My previous post, which you can read here, had me talking about a place of higher learning not too far from my old neck of the (literal) woods establishing a LGBT resource and support center. After I added it to this blog, I couldn’t help but think about it further…
First off, I can’t say enough how great it is for the University of Wisconsin—Marinette to establish a LGBT center. I’m happy, of course, that it’s happening in the area where I spent the later years of my adolescence. More than that, though, I’m happy for those in Marinette and vicinity who identify as part of the LGBT spectrum or are LGBT allies, for they finally — finally! — have somewhere where they can find resources; obtain information on healthcare, transitioning, support, etc.; or just find a safe, welcoming place where they will not be judged for who they identify as or who they may be attracted to.

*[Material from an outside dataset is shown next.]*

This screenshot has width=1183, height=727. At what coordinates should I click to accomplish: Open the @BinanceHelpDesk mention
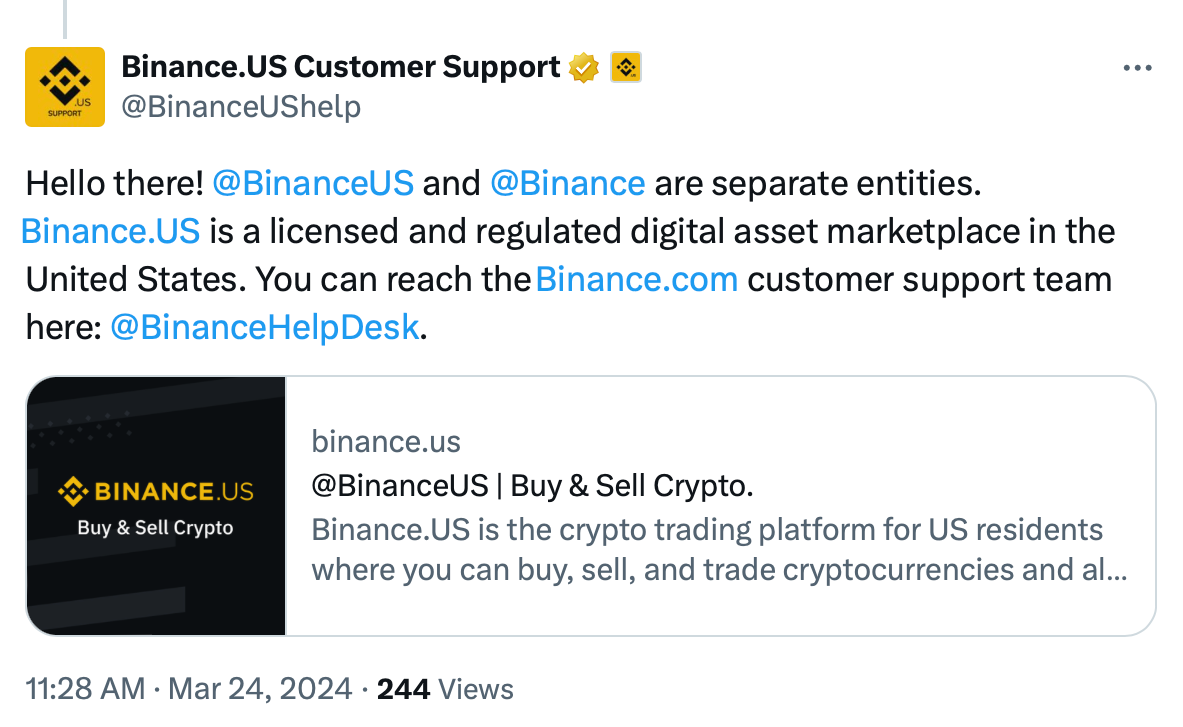coord(264,327)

Please don’t let the title of this post make you think I’ve become blasé about the opening of a center dedicated to those who identify as part of the LGBT community. That’s not the case, for any office or center, large or small, that’s dedicated to providing support, resources, or just a conversation place to our community is a vitally important thing to have, wherever it may be. Now more than ever, it seems that these centers and the resources they can provide are important, even as our community has made great strides towards rights and acceptance.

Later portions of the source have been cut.